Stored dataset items
--- start ---

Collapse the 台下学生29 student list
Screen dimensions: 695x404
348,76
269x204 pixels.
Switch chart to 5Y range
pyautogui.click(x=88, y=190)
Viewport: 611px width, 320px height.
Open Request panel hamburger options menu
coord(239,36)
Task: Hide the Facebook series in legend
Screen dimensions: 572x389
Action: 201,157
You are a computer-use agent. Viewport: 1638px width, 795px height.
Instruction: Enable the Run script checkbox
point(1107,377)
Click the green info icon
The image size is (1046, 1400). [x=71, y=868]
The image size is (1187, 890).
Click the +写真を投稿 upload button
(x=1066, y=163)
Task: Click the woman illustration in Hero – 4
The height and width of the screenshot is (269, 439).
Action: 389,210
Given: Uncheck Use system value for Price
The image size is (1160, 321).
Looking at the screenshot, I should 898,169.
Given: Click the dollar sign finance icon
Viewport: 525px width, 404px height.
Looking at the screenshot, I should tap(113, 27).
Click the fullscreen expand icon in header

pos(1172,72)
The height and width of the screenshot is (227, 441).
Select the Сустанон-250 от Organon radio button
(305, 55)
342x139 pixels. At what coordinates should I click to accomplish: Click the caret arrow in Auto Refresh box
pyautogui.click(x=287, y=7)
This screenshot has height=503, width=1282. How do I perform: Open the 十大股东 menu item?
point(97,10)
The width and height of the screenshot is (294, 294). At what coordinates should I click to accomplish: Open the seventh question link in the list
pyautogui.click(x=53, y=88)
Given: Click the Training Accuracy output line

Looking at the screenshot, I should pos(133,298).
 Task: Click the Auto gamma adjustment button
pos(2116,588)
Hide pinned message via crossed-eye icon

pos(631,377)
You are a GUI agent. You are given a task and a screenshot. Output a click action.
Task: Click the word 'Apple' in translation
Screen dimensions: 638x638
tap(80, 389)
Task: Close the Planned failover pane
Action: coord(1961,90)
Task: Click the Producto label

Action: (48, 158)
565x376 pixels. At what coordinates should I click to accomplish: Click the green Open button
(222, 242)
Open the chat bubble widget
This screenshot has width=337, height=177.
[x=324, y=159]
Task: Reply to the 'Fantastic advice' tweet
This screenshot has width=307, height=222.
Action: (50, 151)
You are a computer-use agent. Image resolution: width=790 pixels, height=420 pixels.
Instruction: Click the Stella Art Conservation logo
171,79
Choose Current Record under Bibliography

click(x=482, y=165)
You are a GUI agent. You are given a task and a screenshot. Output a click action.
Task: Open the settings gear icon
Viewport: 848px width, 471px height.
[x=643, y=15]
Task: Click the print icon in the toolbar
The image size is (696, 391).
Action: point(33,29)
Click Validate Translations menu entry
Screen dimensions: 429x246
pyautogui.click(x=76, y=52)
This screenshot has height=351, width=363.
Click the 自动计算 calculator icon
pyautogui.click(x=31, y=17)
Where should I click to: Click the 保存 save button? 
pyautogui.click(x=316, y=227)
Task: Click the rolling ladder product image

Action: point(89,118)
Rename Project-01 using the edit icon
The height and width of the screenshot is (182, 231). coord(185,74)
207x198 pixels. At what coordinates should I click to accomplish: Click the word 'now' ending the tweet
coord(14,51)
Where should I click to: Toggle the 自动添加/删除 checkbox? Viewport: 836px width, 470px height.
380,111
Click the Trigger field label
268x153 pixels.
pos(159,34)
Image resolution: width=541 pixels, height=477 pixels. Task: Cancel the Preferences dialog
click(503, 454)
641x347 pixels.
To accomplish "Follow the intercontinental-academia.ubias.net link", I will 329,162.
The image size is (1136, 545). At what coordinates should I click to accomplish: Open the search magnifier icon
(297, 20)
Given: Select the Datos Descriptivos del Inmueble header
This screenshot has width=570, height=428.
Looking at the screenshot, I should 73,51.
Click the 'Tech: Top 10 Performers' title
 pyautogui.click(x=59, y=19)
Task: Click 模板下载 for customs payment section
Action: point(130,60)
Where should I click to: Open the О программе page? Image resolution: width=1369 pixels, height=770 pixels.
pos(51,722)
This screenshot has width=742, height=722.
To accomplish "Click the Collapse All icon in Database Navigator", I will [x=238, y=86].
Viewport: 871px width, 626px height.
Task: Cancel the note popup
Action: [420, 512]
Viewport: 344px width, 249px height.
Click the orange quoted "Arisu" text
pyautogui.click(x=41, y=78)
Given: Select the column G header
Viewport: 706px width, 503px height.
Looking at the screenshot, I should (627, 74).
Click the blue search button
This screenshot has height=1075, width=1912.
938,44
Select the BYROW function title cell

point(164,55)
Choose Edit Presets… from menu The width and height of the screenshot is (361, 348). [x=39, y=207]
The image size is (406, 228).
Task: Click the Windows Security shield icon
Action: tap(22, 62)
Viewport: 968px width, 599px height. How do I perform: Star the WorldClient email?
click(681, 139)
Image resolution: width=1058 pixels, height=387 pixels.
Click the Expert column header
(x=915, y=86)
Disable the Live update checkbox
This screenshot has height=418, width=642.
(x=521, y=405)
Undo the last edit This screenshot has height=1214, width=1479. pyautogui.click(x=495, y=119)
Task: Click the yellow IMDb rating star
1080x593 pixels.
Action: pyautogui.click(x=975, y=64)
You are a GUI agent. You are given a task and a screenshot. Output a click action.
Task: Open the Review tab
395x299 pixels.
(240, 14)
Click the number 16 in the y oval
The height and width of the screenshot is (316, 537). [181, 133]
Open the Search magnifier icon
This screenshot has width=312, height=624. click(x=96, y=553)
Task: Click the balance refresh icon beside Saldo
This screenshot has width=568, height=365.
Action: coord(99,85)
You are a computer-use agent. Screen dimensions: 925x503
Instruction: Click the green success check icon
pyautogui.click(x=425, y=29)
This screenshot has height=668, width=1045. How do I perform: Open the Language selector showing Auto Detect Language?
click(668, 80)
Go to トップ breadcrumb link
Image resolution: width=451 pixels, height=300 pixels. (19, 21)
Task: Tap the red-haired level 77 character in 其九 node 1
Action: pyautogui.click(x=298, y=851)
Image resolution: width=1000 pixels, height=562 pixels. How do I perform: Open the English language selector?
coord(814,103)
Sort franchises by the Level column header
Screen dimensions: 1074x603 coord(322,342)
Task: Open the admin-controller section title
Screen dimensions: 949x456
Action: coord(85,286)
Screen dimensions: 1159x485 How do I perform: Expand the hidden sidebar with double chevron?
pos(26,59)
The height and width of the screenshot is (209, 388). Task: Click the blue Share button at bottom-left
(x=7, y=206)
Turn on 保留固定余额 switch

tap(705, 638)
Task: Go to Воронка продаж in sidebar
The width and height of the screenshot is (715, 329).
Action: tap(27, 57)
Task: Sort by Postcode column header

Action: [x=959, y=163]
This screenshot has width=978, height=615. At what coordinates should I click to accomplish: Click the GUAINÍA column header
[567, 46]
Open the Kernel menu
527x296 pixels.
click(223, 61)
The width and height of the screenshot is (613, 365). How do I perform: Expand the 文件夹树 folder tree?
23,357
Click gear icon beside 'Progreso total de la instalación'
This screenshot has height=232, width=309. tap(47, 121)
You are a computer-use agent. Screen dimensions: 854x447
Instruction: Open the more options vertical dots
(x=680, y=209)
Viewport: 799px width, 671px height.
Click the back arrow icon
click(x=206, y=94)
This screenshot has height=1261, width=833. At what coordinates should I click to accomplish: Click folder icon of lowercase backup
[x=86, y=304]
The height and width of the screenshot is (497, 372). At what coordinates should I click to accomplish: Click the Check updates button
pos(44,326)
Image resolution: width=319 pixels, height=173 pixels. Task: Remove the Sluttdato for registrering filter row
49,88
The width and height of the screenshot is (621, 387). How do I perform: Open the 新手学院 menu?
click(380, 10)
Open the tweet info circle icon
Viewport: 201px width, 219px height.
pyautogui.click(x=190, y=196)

--- end ---

REQUIRED WORK
Present every line of the material above as a numbered list, leaving out the blank lines.

ANSWER TO THIS TASK
1. Collapse the 台下学生29 student list
2. Screen dimensions: 695x404
3. 348,76
4. 269x204 pixels.
5. Switch chart to 5Y range
6. pyautogui.click(x=88, y=190)
7. Viewport: 611px width, 320px height.
8. Open Request panel hamburger options menu
9. coord(239,36)
10. Task: Hide the Facebook series in legend
11. Screen dimensions: 572x389
12. Action: 201,157
13. You are a computer-use agent. Viewport: 1638px width, 795px height.
14. Instruction: Enable the Run script checkbox
15. point(1107,377)
16. Click the green info icon
17. The image size is (1046, 1400). [x=71, y=868]
18. The image size is (1187, 890).
19. Click the +写真を投稿 upload button
20. (x=1066, y=163)
21. Task: Click the woman illustration in Hero – 4
22. The height and width of the screenshot is (269, 439).
23. Action: 389,210
24. Given: Uncheck Use system value for Price
25. The image size is (1160, 321).
26. Looking at the screenshot, I should 898,169.
27. Given: Click the dollar sign finance icon
28. Viewport: 525px width, 404px height.
29. Looking at the screenshot, I should tap(113, 27).
30. Click the fullscreen expand icon in header
31. pos(1172,72)
32. The height and width of the screenshot is (227, 441).
33. Select the Сустанон-250 от Organon radio button
34. (305, 55)
35. 342x139 pixels. At what coordinates should I click to accomplish: Click the caret arrow in Auto Refresh box
36. pyautogui.click(x=287, y=7)
37. This screenshot has height=503, width=1282. How do I perform: Open the 十大股东 menu item?
38. point(97,10)
39. The width and height of the screenshot is (294, 294). At what coordinates should I click to accomplish: Open the seventh question link in the list
40. pyautogui.click(x=53, y=88)
41. Given: Click the Training Accuracy output line
42. Looking at the screenshot, I should pos(133,298).
43.  Task: Click the Auto gamma adjustment button
44. pos(2116,588)
45. Hide pinned message via crossed-eye icon
46. pos(631,377)
47. You are a GUI agent. You are given a task and a screenshot. Output a click action.
48. Task: Click the word 'Apple' in translation
49. Screen dimensions: 638x638
50. tap(80, 389)
51. Task: Close the Planned failover pane
52. Action: coord(1961,90)
53. Task: Click the Producto label
54. Action: (48, 158)
55. 565x376 pixels. At what coordinates should I click to accomplish: Click the green Open button
56. (222, 242)
57. Open the chat bubble widget
58. This screenshot has width=337, height=177.
59. [x=324, y=159]
60. Task: Reply to the 'Fantastic advice' tweet
61. This screenshot has width=307, height=222.
62. Action: (50, 151)
63. You are a computer-use agent. Image resolution: width=790 pixels, height=420 pixels.
64. Instruction: Click the Stella Art Conservation logo
65. 171,79
66. Choose Current Record under Bibliography
67. click(x=482, y=165)
68. You are a GUI agent. You are given a task and a screenshot. Output a click action.
69. Task: Open the settings gear icon
70. Viewport: 848px width, 471px height.
71. [x=643, y=15]
72. Task: Click the print icon in the toolbar
73. The image size is (696, 391).
74. Action: point(33,29)
75. Click Validate Translations menu entry
76. Screen dimensions: 429x246
77. pyautogui.click(x=76, y=52)
78. This screenshot has height=351, width=363.
79. Click the 自动计算 calculator icon
80. pyautogui.click(x=31, y=17)
81. Where should I click to: Click the 保存 save button? 
82. pyautogui.click(x=316, y=227)
83. Task: Click the rolling ladder product image
84. Action: point(89,118)
85. Rename Project-01 using the edit icon
86. The height and width of the screenshot is (182, 231). coord(185,74)
87. 207x198 pixels. At what coordinates should I click to accomplish: Click the word 'now' ending the tweet
88. coord(14,51)
89. Where should I click to: Toggle the 自动添加/删除 checkbox? Viewport: 836px width, 470px height.
90. 380,111
91. Click the Trigger field label
92. 268x153 pixels.
93. pos(159,34)
94. Image resolution: width=541 pixels, height=477 pixels. Task: Cancel the Preferences dialog
95. click(503, 454)
96. 641x347 pixels.
97. To accomplish "Follow the intercontinental-academia.ubias.net link", I will 329,162.
98. The image size is (1136, 545). At what coordinates should I click to accomplish: Open the search magnifier icon
99. (297, 20)
100. Given: Select the Datos Descriptivos del Inmueble header
101. This screenshot has width=570, height=428.
102. Looking at the screenshot, I should 73,51.
103. Click the 'Tech: Top 10 Performers' title
104.  pyautogui.click(x=59, y=19)
105. Task: Click 模板下载 for customs payment section
106. Action: point(130,60)
107. Where should I click to: Open the О программе page? Image resolution: width=1369 pixels, height=770 pixels.
108. pos(51,722)
109. This screenshot has width=742, height=722.
110. To accomplish "Click the Collapse All icon in Database Navigator", I will [x=238, y=86].
111. Viewport: 871px width, 626px height.
112. Task: Cancel the note popup
113. Action: [420, 512]
114. Viewport: 344px width, 249px height.
115. Click the orange quoted "Arisu" text
116. pyautogui.click(x=41, y=78)
117. Given: Select the column G header
118. Viewport: 706px width, 503px height.
119. Looking at the screenshot, I should (627, 74).
120. Click the blue search button
121. This screenshot has height=1075, width=1912.
122. 938,44
123. Select the BYROW function title cell
124. point(164,55)
125. Choose Edit Presets… from menu The width and height of the screenshot is (361, 348). [x=39, y=207]
126. The image size is (406, 228).
127. Task: Click the Windows Security shield icon
128. Action: tap(22, 62)
129. Viewport: 968px width, 599px height. How do I perform: Star the WorldClient email?
130. click(681, 139)
131. Image resolution: width=1058 pixels, height=387 pixels.
132. Click the Expert column header
133. (x=915, y=86)
134. Disable the Live update checkbox
135. This screenshot has height=418, width=642.
136. (x=521, y=405)
137. Undo the last edit This screenshot has height=1214, width=1479. pyautogui.click(x=495, y=119)
138. Task: Click the yellow IMDb rating star
139. 1080x593 pixels.
140. Action: pyautogui.click(x=975, y=64)
141. You are a GUI agent. You are given a task and a screenshot. Output a click action.
142. Task: Open the Review tab
143. 395x299 pixels.
144. (240, 14)
145. Click the number 16 in the y oval
146. The height and width of the screenshot is (316, 537). [181, 133]
147. Open the Search magnifier icon
148. This screenshot has width=312, height=624. click(x=96, y=553)
149. Task: Click the balance refresh icon beside Saldo
150. This screenshot has width=568, height=365.
151. Action: coord(99,85)
152. You are a computer-use agent. Screen dimensions: 925x503
153. Instruction: Click the green success check icon
154. pyautogui.click(x=425, y=29)
155. This screenshot has height=668, width=1045. How do I perform: Open the Language selector showing Auto Detect Language?
156. click(668, 80)
157. Go to トップ breadcrumb link
158. Image resolution: width=451 pixels, height=300 pixels. (19, 21)
159. Task: Tap the red-haired level 77 character in 其九 node 1
160. Action: pyautogui.click(x=298, y=851)
161. Image resolution: width=1000 pixels, height=562 pixels. How do I perform: Open the English language selector?
162. coord(814,103)
163. Sort franchises by the Level column header
164. Screen dimensions: 1074x603 coord(322,342)
165. Task: Open the admin-controller section title
166. Screen dimensions: 949x456
167. Action: coord(85,286)
168. Screen dimensions: 1159x485 How do I perform: Expand the hidden sidebar with double chevron?
169. pos(26,59)
170. The height and width of the screenshot is (209, 388). Task: Click the blue Share button at bottom-left
171. (x=7, y=206)
172. Turn on 保留固定余额 switch
173. tap(705, 638)
174. Task: Go to Воронка продаж in sidebar
175. The width and height of the screenshot is (715, 329).
176. Action: tap(27, 57)
177. Task: Sort by Postcode column header
178. Action: [x=959, y=163]
179. This screenshot has width=978, height=615. At what coordinates should I click to accomplish: Click the GUAINÍA column header
180. [567, 46]
181. Open the Kernel menu
182. 527x296 pixels.
183. click(223, 61)
184. The width and height of the screenshot is (613, 365). How do I perform: Expand the 文件夹树 folder tree?
185. 23,357
186. Click gear icon beside 'Progreso total de la instalación'
187. This screenshot has height=232, width=309. tap(47, 121)
188. You are a computer-use agent. Screen dimensions: 854x447
189. Instruction: Open the more options vertical dots
190. (x=680, y=209)
191. Viewport: 799px width, 671px height.
192. Click the back arrow icon
193. click(x=206, y=94)
194. This screenshot has height=1261, width=833. At what coordinates should I click to accomplish: Click folder icon of lowercase backup
195. [x=86, y=304]
196. The height and width of the screenshot is (497, 372). At what coordinates should I click to accomplish: Click the Check updates button
197. pos(44,326)
198. Image resolution: width=319 pixels, height=173 pixels. Task: Remove the Sluttdato for registrering filter row
199. 49,88
200. The width and height of the screenshot is (621, 387). How do I perform: Open the 新手学院 menu?
201. click(380, 10)
202. Open the tweet info circle icon
203. Viewport: 201px width, 219px height.
204. pyautogui.click(x=190, y=196)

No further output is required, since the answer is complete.